Although classed as a separate civil parish since 1866, Bures Hamlet remains part of the ecclesiastical parish of Bures St Mary. It therefore forms part of the Diocese of St Edmundsbury and Ipswich, unlike the rest of Essex which is in the Diocese of Chelmsford.

==Geography==
The civil parish of Bures Hamlet rises from the west bank of the River Stour. The most populated part of the parish is the part of Bures village west of the Stour, known as the hamlet. It which flanks the river between the 20m and 25m (65’ and 81’) contour lines.

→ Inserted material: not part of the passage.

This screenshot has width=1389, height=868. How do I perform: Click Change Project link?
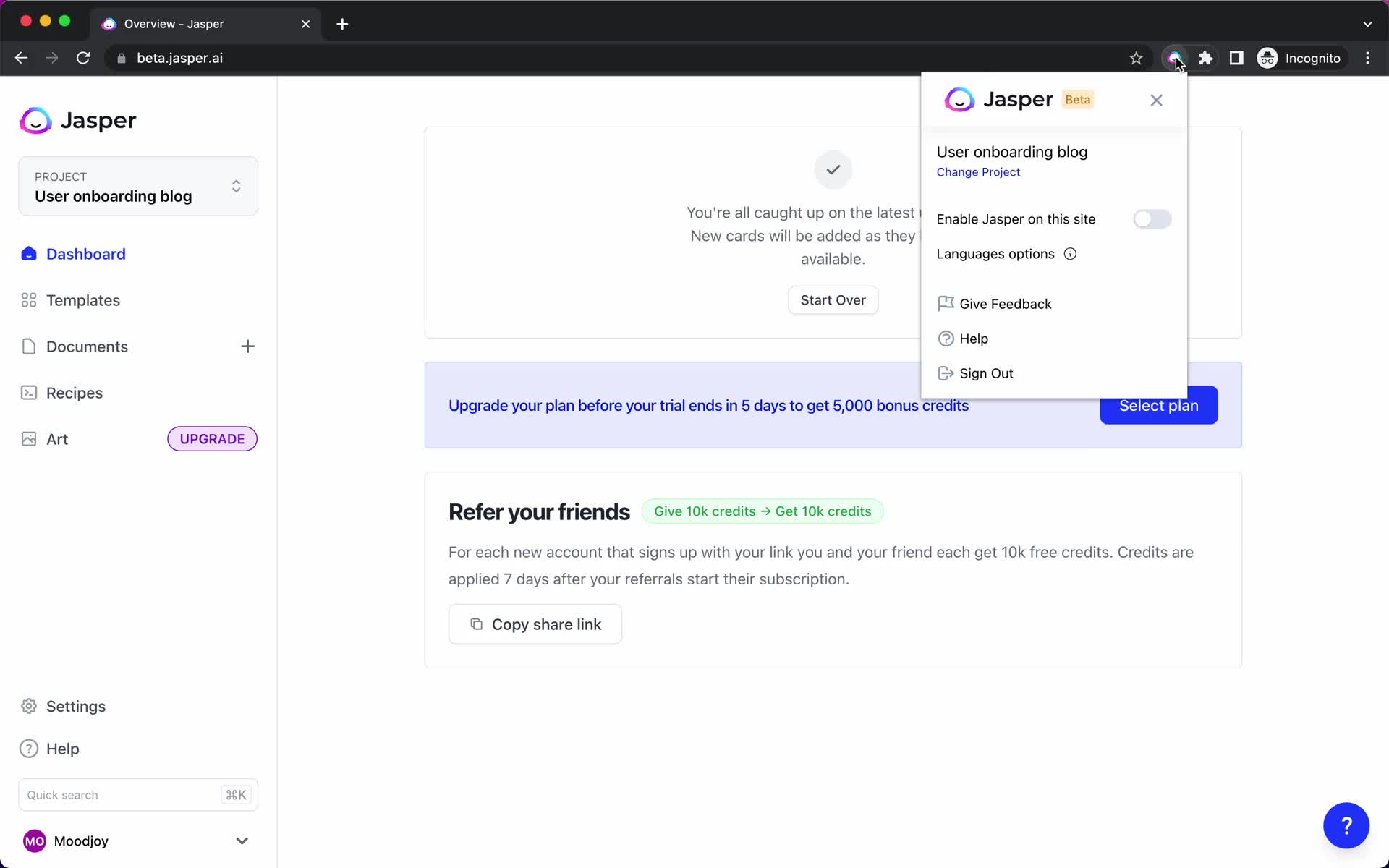[x=978, y=172]
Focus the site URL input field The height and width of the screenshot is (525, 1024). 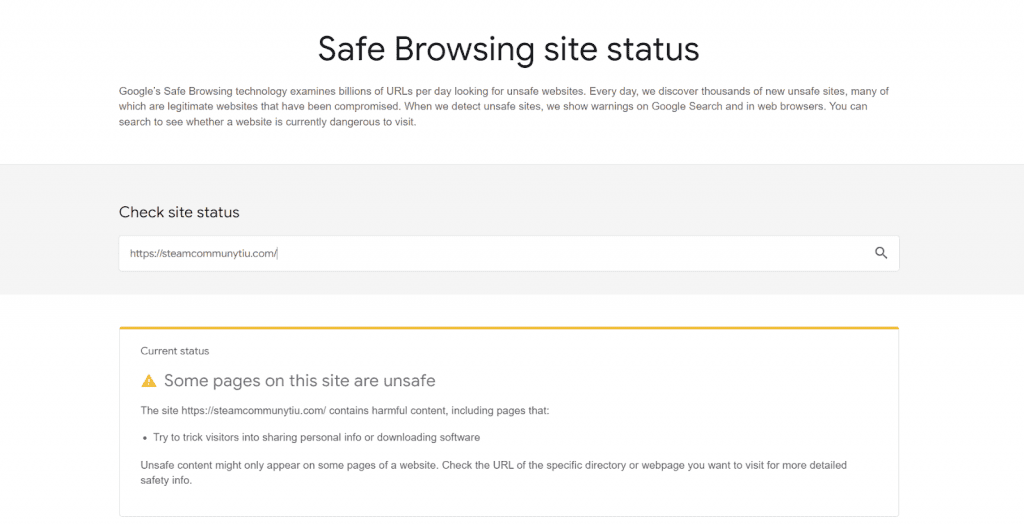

The rest of the parish of Bures Hamlet is undulating agricultural land with scattered patches of woodland, some being remnants of the ancient forest and later deer parks. Much of the parish lies between the valleys of the River Stour and Cambridge Brook. There are no other major settlements, but a few clusters of cottages by ancient greens and crossroads, and some isolated farms. The highest point in the parish is on the southwest corner of the parish boundary at 73m (237’). There are wide views into the Stour Valley from many parts of the parish.

An extensive network of public rights of way provides off-road access to many parts of the parish. In addition, minor lanes that are relatively traffic-free intersect much of the parish, and while care must be taken in case vehicles are using the often winding and high-banked lanes, these can combine well with paths and bridleways to provide round and linear routes.